I've spent most of my adult life working in newspapers. Actually, that may not be completely accurate. My wife of thirtysomething years might argue that I haven't quite reached the "adult" part yet. She's probably wondering if that's ever going to happen.

Sorry, I digress. During the working part of those three-plus decades, I've heard every joke there is about newspapers - many of which had a kernel or three of truth to them. What's the difference between a publisher and a sack of fertilizer - the sack. What's the difference between a publisher and a gorilla - it's been proven that a gorilla knows how to communicate with humans. How long does it take for a publisher to learn how to spell - nobody knows. Yup, heard 'em all.

Fortunately, publishers don't do all that much writing in most newspapers. We leave that to the pros who are reporters, city editors, copy desk rim and slot staff and beyond. The bigger the newspaper, the bigger and more layered the staff. For the most part, those folks do a wonderful job. They take an awful lot of information in a very short period of time and get it on the page and ready for you, dear reader, to read.

Is it perfect? Not always. Is it as good as say . . .the Saturday Evening Post? No, but magazine folks have a month to go over stories and pages. They have a month to proof, copy edit, tweak and make perfect. Newspaper types get maybe six to eight hours.

And, jokes aside, I'm proud to say they mostly get it right.

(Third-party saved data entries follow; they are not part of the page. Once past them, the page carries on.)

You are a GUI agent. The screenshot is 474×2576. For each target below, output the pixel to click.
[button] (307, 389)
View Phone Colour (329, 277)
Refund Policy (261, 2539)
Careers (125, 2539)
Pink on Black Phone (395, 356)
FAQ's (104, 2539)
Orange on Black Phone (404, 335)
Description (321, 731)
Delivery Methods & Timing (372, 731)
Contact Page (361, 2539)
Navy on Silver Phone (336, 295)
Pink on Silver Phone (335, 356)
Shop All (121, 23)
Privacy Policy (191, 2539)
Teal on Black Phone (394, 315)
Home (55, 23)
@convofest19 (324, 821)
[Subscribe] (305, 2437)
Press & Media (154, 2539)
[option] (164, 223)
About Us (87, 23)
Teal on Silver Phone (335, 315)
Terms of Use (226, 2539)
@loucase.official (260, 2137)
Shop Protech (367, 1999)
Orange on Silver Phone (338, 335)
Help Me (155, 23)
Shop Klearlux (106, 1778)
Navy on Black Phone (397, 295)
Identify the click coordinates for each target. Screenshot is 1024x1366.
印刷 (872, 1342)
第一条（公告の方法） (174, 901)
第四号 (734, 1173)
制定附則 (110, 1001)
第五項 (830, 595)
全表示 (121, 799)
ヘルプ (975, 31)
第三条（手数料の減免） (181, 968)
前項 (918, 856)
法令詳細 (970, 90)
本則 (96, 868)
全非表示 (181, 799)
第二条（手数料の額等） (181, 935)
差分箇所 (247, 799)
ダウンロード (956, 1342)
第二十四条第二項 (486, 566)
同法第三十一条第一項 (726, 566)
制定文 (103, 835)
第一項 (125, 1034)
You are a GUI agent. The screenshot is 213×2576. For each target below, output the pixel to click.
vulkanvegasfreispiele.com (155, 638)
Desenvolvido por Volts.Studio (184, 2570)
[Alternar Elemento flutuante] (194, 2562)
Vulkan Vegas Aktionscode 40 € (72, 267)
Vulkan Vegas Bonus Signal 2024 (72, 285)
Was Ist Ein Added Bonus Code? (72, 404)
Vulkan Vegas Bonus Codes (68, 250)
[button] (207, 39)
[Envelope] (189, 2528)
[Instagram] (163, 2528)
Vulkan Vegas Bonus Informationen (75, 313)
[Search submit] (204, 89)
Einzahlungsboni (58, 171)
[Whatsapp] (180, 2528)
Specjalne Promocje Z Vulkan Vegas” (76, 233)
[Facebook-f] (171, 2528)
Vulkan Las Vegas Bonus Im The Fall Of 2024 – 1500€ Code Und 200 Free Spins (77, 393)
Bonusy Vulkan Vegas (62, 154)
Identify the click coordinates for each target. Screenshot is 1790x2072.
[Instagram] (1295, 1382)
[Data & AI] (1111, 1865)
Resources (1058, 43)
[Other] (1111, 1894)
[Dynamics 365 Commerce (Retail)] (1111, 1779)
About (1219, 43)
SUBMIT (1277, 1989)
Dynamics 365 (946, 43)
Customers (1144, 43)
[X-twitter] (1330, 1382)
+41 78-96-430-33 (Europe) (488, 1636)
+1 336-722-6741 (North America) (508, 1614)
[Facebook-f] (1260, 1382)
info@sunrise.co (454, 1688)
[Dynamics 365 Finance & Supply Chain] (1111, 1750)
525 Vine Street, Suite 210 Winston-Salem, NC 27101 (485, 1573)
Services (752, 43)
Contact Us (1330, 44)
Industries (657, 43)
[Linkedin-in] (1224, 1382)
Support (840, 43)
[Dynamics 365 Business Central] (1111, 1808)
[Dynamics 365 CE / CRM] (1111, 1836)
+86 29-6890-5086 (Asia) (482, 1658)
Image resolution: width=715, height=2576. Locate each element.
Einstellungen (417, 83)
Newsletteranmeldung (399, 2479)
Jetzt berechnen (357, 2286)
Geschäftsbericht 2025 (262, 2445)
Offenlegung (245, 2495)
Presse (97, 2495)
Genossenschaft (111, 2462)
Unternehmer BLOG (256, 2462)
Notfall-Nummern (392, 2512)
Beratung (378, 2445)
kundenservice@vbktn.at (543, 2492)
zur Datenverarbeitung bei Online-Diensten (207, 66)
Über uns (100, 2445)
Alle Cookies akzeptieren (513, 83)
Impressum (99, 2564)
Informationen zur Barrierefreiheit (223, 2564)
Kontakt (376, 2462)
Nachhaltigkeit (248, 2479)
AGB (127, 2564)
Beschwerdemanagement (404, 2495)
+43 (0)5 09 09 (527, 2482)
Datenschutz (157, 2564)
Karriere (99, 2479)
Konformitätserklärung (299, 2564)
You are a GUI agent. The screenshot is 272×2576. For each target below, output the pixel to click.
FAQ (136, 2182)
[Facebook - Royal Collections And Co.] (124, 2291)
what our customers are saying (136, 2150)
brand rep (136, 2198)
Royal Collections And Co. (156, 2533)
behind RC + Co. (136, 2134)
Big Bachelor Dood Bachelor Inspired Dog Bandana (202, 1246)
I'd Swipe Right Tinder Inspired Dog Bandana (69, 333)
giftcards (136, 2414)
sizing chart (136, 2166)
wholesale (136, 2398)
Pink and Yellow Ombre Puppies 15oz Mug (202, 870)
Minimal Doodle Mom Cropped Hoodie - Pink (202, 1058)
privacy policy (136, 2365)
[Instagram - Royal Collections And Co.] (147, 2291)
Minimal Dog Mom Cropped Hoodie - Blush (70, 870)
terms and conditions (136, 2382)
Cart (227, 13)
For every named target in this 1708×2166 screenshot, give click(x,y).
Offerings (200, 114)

Uh-oh, I see some of you are shaking your heads right about now. No, no, that Timmons guy is all wet. I see mistakes all the time. Is he crazy? Is he blind? (Again, please don't ask my wife.)

I get that people think that. It's been the perception about newspapers for a long, long time. And we all know the old saying that perception is reality.

So let's find out.

From now until the Indy 500 race - Sunday, May 24 - I'll make you a deal. If you find an error on the news and sports pages of The Paper (not counting the paid advertisements) and are the first one to let me know via e-mail I'll give you one American dollar! Yes sir, free money! All you've got to do is find a goof. Could be a misspelling, a factual error, grammar, AP Style, a left when it should've been a right . . . you get the idea. Be the very first one to send me an e-mail - it's ttimmons@thepaper24-7.com - and I'll get you the loot. To clarify, it's got to be an e-mail. Think I want to hear you laugh on the phone or in person? No way. E-mails only, my friends.

You see, I'm betting (U.S. dollars) that we don't make as many errors as is perceived. I'm hoping that by the time Jim Nabors warms up his vocal chords for Back Home Again in Indiana you agree with me. Either way, I guess we're about to find out.

To show I'm a good sport (and to prove to the staff I'm not as big a cheapskate as they think) I'll help get someone off to a good start. There is at least one mistake in my column today. Put in there on purpose just so somebody can get that first dollar. Whoever lets me know the quickest wins the first of what I'm hoping are very few dollars.

OK, last newspaper joke. How do you get a reporter to turn in their story by 4 - tell them the deadline is 2. You, dear reader, have more than a month of deadlines and - I hope - not very many e-mails.